*Task to complete:* Reproduce the listing below, replacing every occurrence of "Viewport" with "Window size" and leaving all other text unchanged.

>>>>

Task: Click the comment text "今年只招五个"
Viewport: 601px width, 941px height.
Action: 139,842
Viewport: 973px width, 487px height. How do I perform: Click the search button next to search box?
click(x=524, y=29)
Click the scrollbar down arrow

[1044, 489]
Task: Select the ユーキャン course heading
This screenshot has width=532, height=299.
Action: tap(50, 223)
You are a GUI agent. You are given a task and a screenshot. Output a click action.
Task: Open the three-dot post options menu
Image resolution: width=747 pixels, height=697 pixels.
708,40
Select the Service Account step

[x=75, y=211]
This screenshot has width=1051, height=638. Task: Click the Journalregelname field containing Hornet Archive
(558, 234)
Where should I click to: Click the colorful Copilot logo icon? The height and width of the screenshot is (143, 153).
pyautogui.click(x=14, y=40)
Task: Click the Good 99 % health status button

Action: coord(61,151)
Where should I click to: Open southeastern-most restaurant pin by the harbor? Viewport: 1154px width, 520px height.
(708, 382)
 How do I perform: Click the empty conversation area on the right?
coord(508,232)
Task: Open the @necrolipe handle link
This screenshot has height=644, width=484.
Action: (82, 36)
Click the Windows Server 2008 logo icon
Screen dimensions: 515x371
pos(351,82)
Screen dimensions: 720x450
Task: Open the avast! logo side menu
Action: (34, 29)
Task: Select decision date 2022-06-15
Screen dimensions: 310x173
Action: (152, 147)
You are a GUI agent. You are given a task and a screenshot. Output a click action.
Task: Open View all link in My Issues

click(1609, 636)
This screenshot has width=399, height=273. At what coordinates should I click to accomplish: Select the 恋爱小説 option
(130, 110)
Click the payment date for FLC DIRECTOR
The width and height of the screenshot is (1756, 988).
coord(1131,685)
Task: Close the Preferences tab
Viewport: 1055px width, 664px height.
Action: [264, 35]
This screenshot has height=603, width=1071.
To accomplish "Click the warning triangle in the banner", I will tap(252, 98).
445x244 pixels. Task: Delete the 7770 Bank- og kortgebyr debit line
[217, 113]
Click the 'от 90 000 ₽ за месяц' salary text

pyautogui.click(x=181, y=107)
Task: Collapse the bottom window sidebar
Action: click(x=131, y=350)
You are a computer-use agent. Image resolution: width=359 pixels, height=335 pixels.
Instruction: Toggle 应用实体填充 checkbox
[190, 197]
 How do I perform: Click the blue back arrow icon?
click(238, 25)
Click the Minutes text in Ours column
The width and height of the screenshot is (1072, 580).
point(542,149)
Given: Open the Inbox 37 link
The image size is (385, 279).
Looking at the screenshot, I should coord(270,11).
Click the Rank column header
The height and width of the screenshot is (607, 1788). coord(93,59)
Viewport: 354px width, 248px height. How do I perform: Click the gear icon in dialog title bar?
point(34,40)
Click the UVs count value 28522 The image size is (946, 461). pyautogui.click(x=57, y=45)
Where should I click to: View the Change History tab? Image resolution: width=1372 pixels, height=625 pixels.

<<<<

*Exercise response:*
Task: Click the comment text "今年只招五个"
Window size: 601px width, 941px height.
Action: 139,842
Window size: 973px width, 487px height. How do I perform: Click the search button next to search box?
click(x=524, y=29)
Click the scrollbar down arrow

[1044, 489]
Task: Select the ユーキャン course heading
This screenshot has width=532, height=299.
Action: tap(50, 223)
You are a GUI agent. You are given a task and a screenshot. Output a click action.
Task: Open the three-dot post options menu
Image resolution: width=747 pixels, height=697 pixels.
708,40
Select the Service Account step

[x=75, y=211]
This screenshot has width=1051, height=638. Task: Click the Journalregelname field containing Hornet Archive
(558, 234)
Where should I click to: Click the colorful Copilot logo icon? The height and width of the screenshot is (143, 153).
pyautogui.click(x=14, y=40)
Task: Click the Good 99 % health status button

Action: coord(61,151)
Where should I click to: Open southeastern-most restaurant pin by the harbor? Window size: 1154px width, 520px height.
(708, 382)
 How do I perform: Click the empty conversation area on the right?
coord(508,232)
Task: Open the @necrolipe handle link
This screenshot has height=644, width=484.
Action: (82, 36)
Click the Windows Server 2008 logo icon
Screen dimensions: 515x371
pos(351,82)
Screen dimensions: 720x450
Task: Open the avast! logo side menu
Action: (34, 29)
Task: Select decision date 2022-06-15
Screen dimensions: 310x173
Action: (152, 147)
You are a GUI agent. You are given a task and a screenshot. Output a click action.
Task: Open View all link in My Issues

click(1609, 636)
This screenshot has width=399, height=273. At what coordinates should I click to accomplish: Select the 恋爱小説 option
(130, 110)
Click the payment date for FLC DIRECTOR
The width and height of the screenshot is (1756, 988).
coord(1131,685)
Task: Close the Preferences tab
Window size: 1055px width, 664px height.
Action: [264, 35]
This screenshot has height=603, width=1071.
To accomplish "Click the warning triangle in the banner", I will tap(252, 98).
445x244 pixels. Task: Delete the 7770 Bank- og kortgebyr debit line
[217, 113]
Click the 'от 90 000 ₽ за месяц' salary text

pyautogui.click(x=181, y=107)
Task: Collapse the bottom window sidebar
Action: click(x=131, y=350)
You are a computer-use agent. Image resolution: width=359 pixels, height=335 pixels.
Instruction: Toggle 应用实体填充 checkbox
[190, 197]
 How do I perform: Click the blue back arrow icon?
click(238, 25)
Click the Minutes text in Ours column
The width and height of the screenshot is (1072, 580).
point(542,149)
Given: Open the Inbox 37 link
The image size is (385, 279).
Looking at the screenshot, I should coord(270,11).
Click the Rank column header
The height and width of the screenshot is (607, 1788). coord(93,59)
Window size: 354px width, 248px height. How do I perform: Click the gear icon in dialog title bar?
point(34,40)
Click the UVs count value 28522 The image size is (946, 461). pyautogui.click(x=57, y=45)
Where should I click to: View the Change History tab? Image resolution: width=1372 pixels, height=625 pixels.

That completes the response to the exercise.